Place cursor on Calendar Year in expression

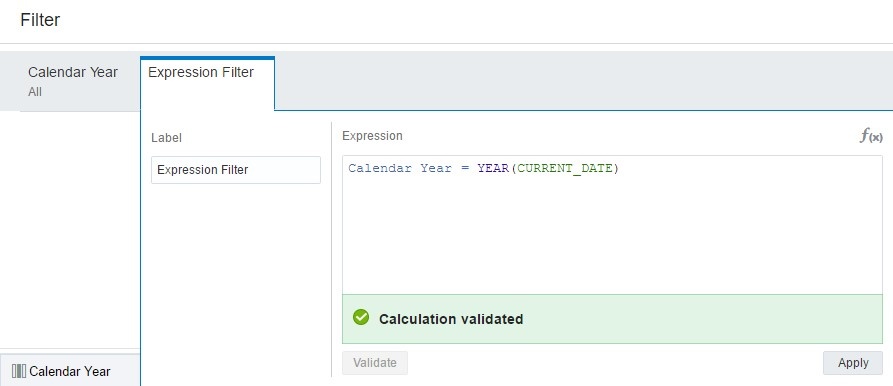point(400,169)
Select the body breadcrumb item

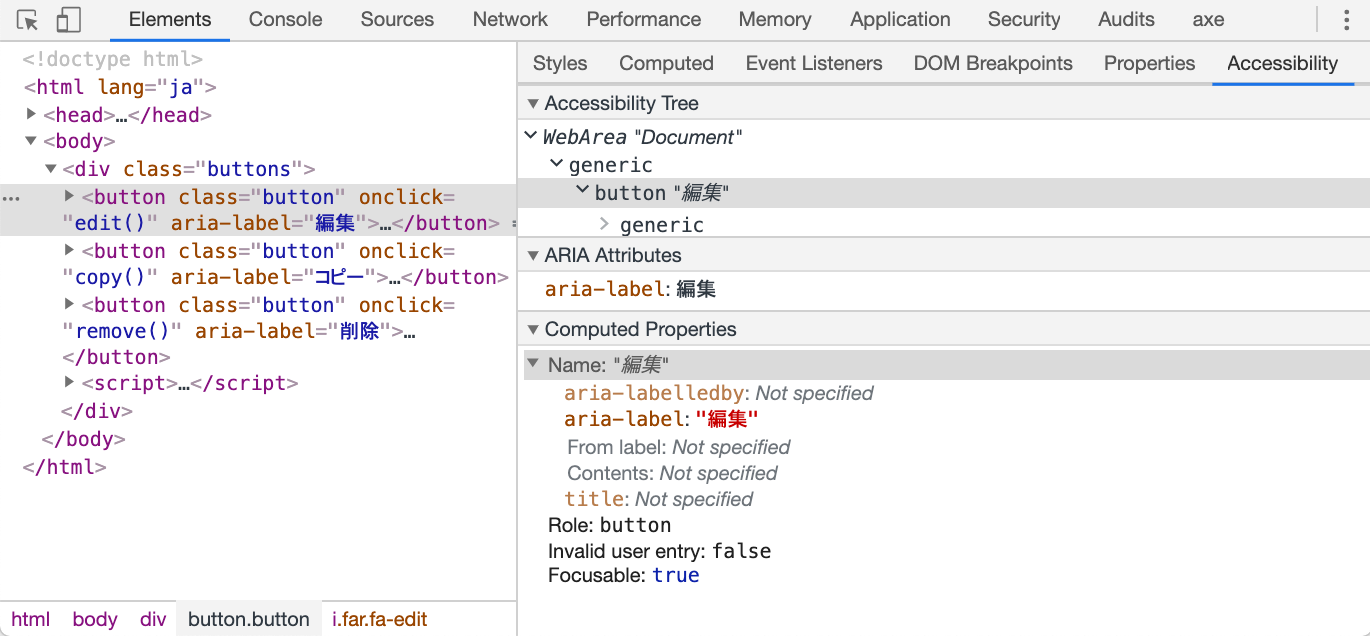[x=95, y=619]
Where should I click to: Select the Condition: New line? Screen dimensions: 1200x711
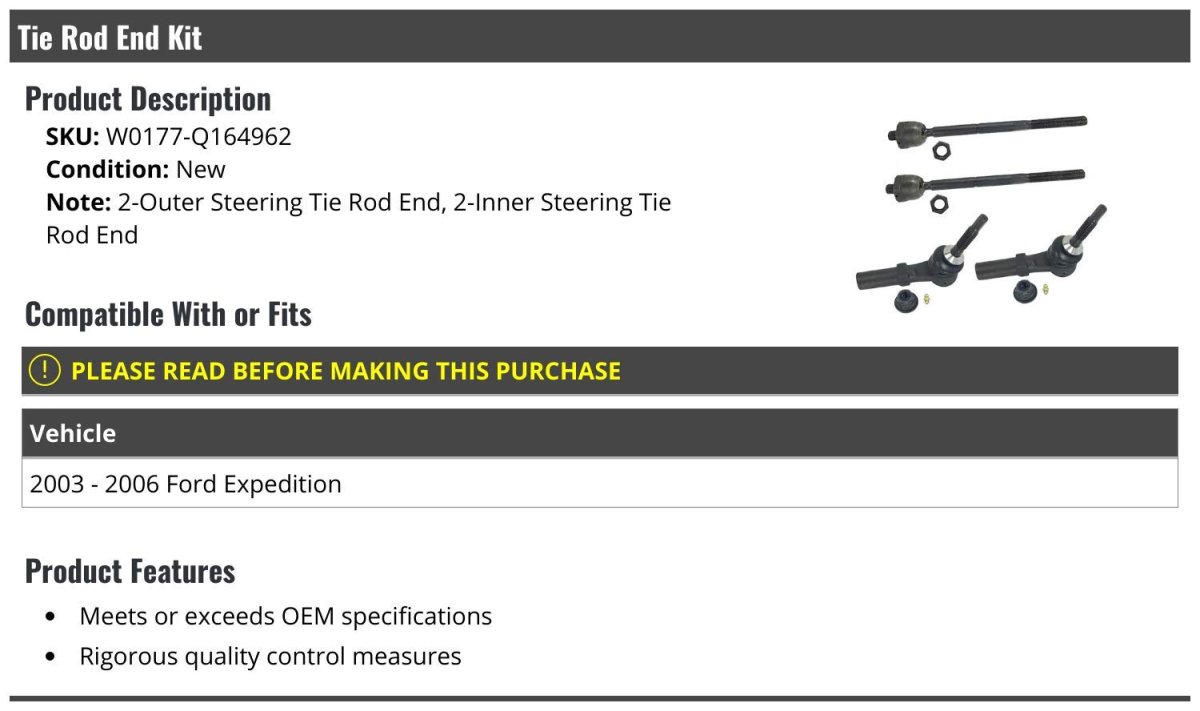pos(136,170)
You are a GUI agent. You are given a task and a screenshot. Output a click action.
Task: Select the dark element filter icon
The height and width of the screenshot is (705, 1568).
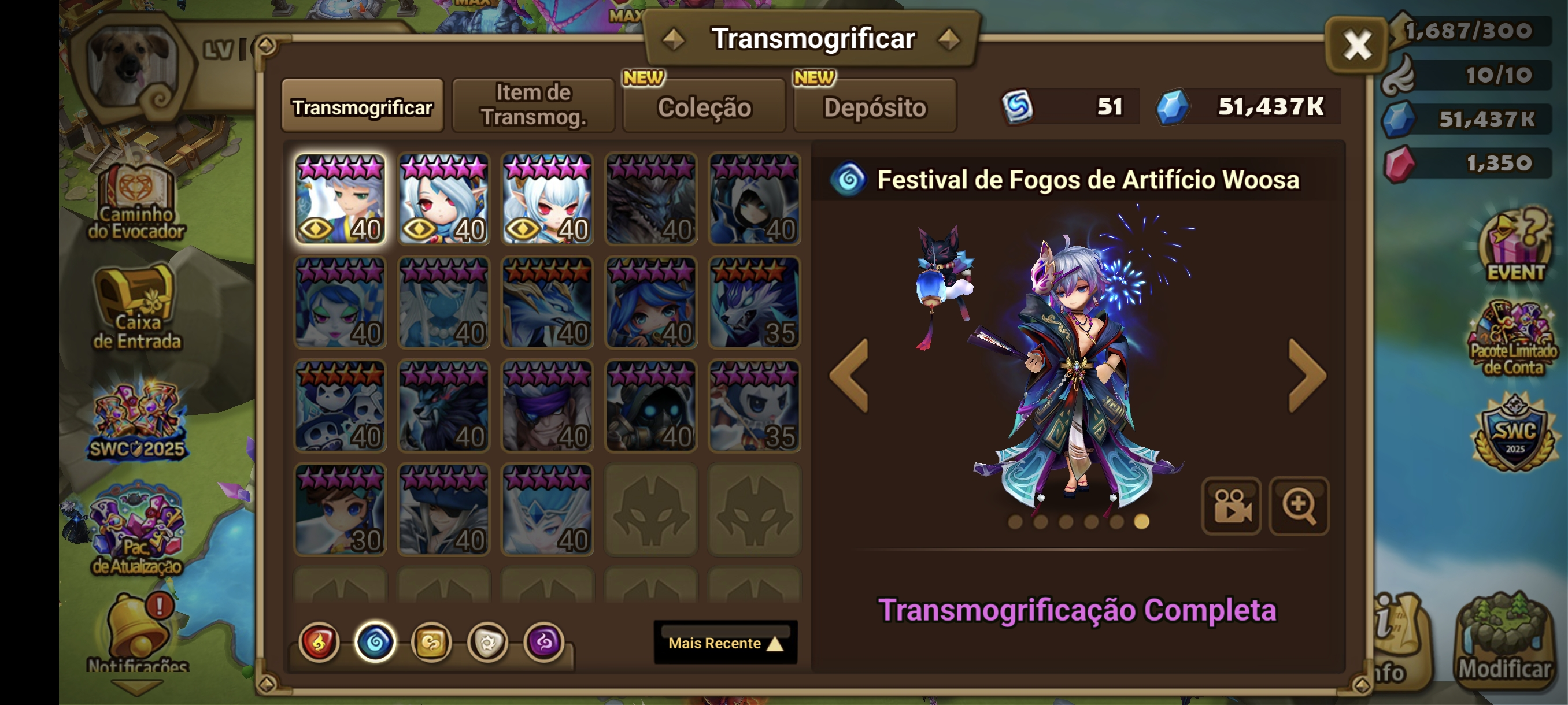pos(543,642)
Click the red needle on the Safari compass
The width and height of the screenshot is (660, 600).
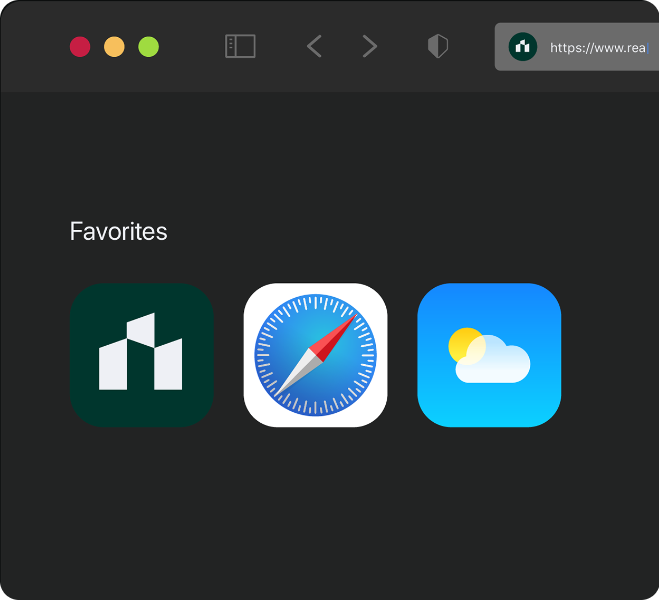[x=340, y=333]
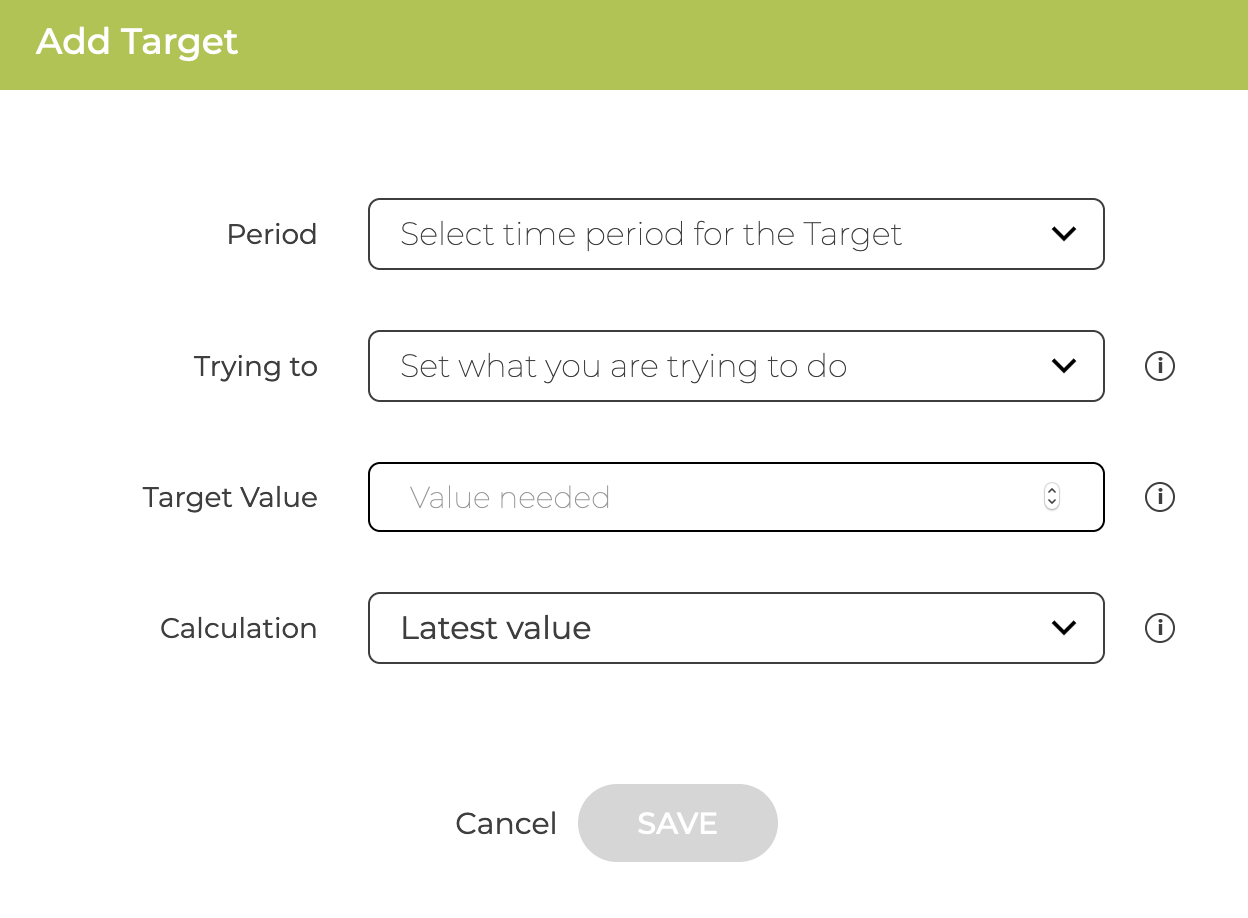Screen dimensions: 1248x918
Task: Click the Calculation label
Action: click(238, 628)
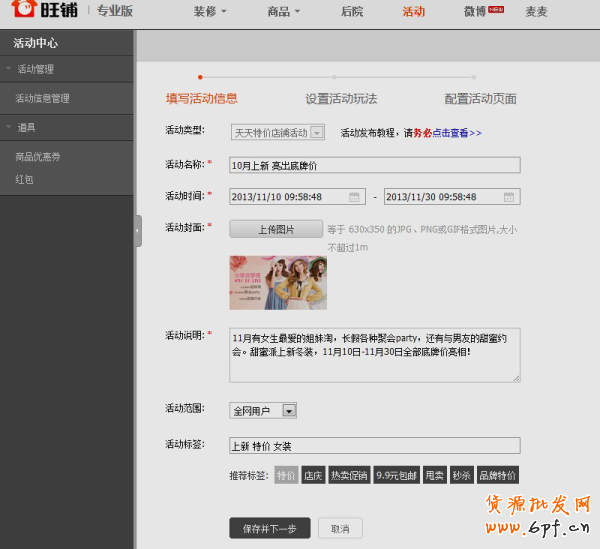Select 商品优惠券 in sidebar
600x549 pixels.
coord(38,157)
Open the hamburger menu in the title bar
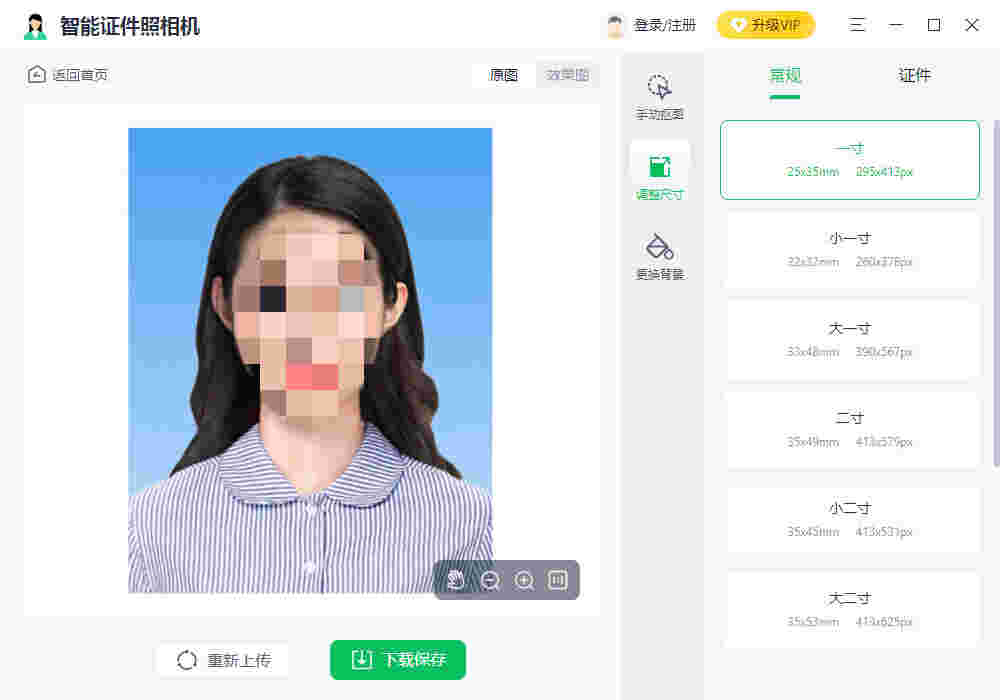1000x700 pixels. tap(858, 25)
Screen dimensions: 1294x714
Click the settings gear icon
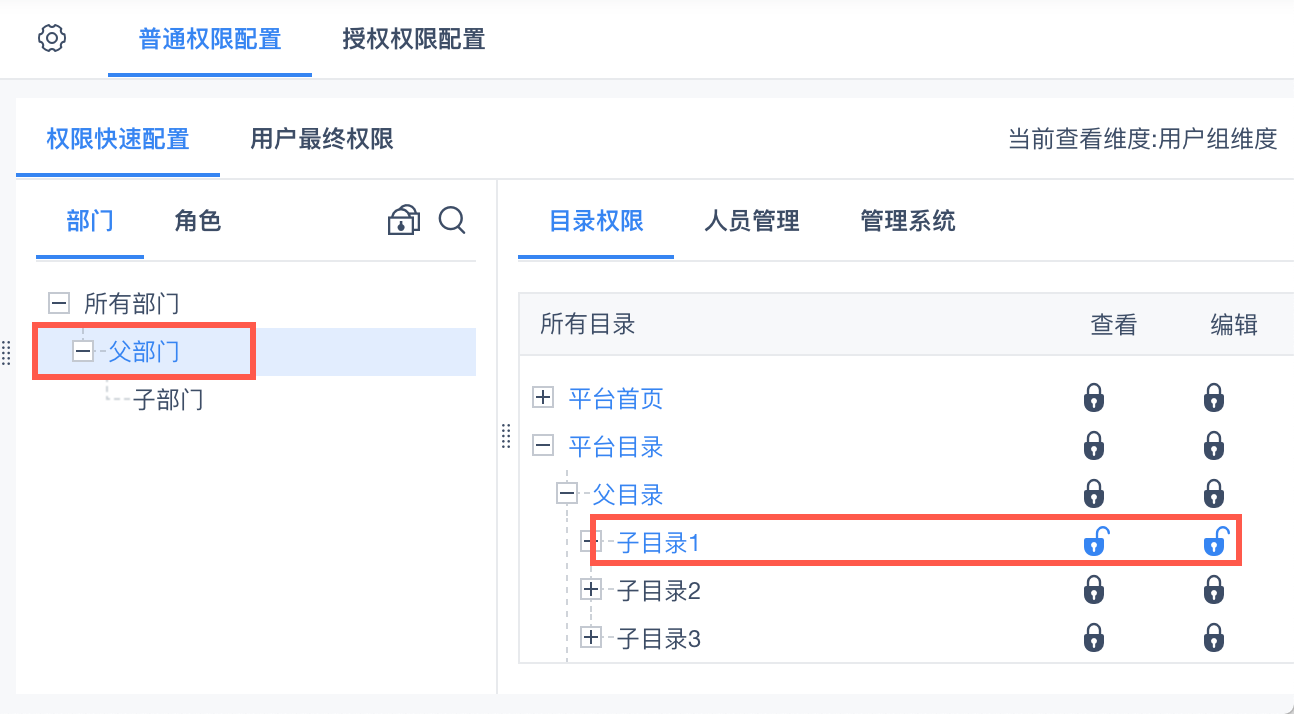51,39
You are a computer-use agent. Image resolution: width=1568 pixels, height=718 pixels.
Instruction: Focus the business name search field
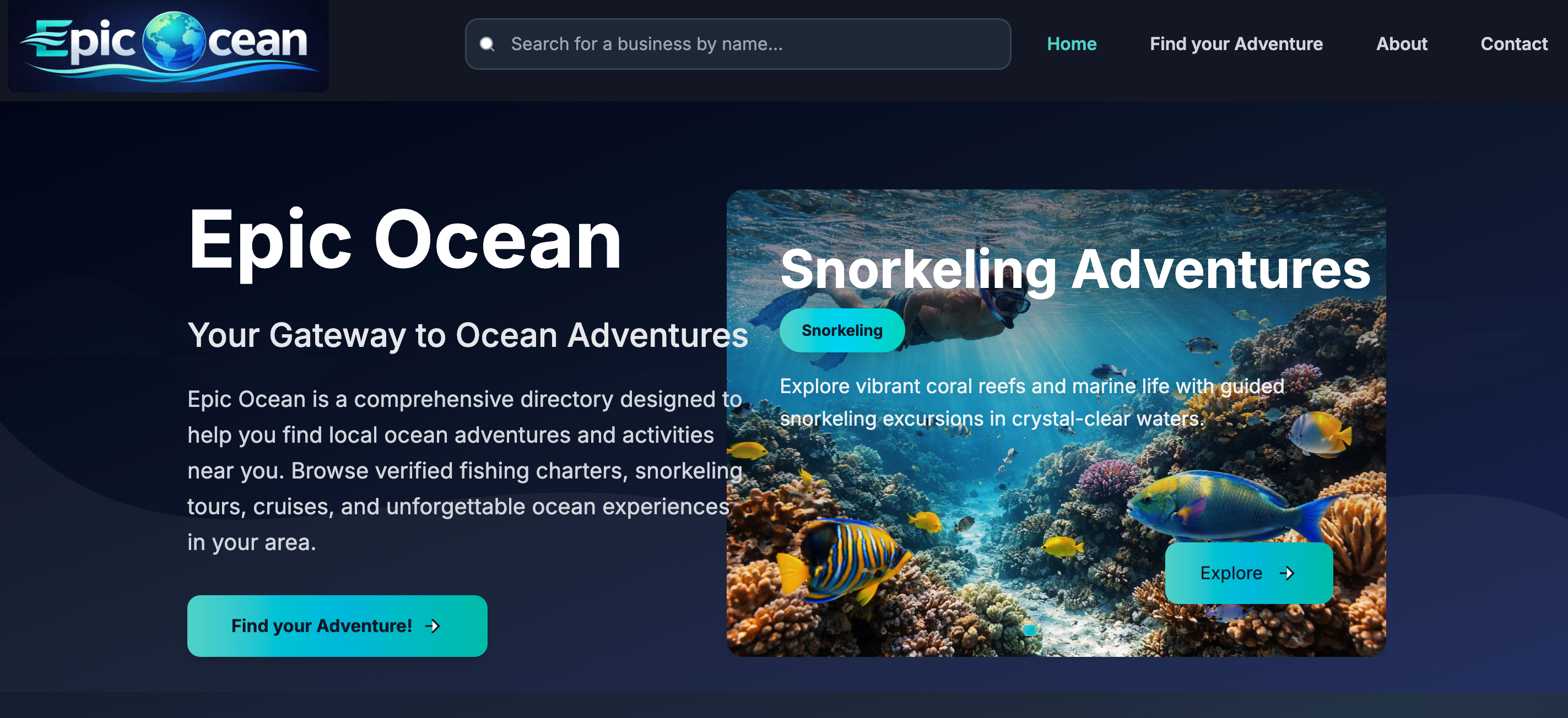click(738, 44)
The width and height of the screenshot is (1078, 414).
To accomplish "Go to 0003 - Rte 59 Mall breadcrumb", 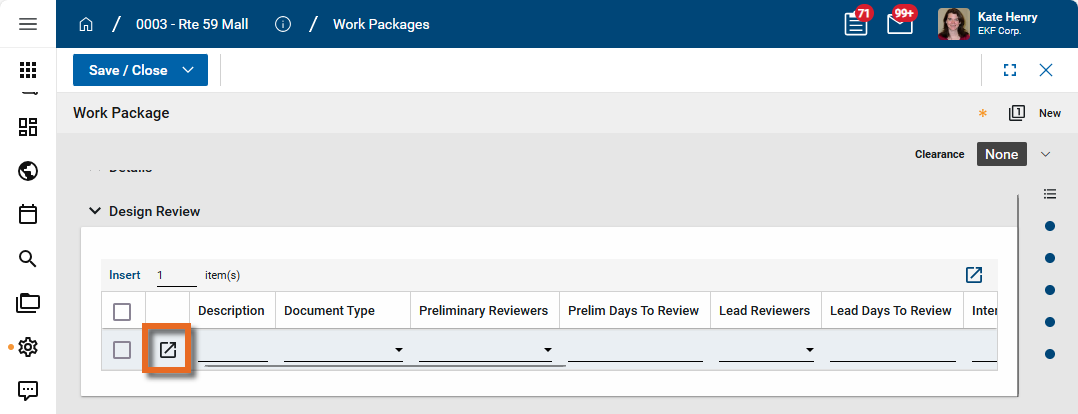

- - - - -

AIM OF THE TASK:
Can you quote exactly, and only, the lines from the one containing "Click the settings gear icon" through the last line of the records above, keeping both ends and leaving out any pictures?

RESPONSE FOR THIS EXERCISE:
Click the settings gear icon
51,39
You are a computer-use agent. Image resolution: width=1568 pixels, height=718 pixels.
Instruction: Focus the business name search field
click(738, 44)
The width and height of the screenshot is (1078, 414).
To accomplish "Go to 0003 - Rte 59 Mall breadcrumb", 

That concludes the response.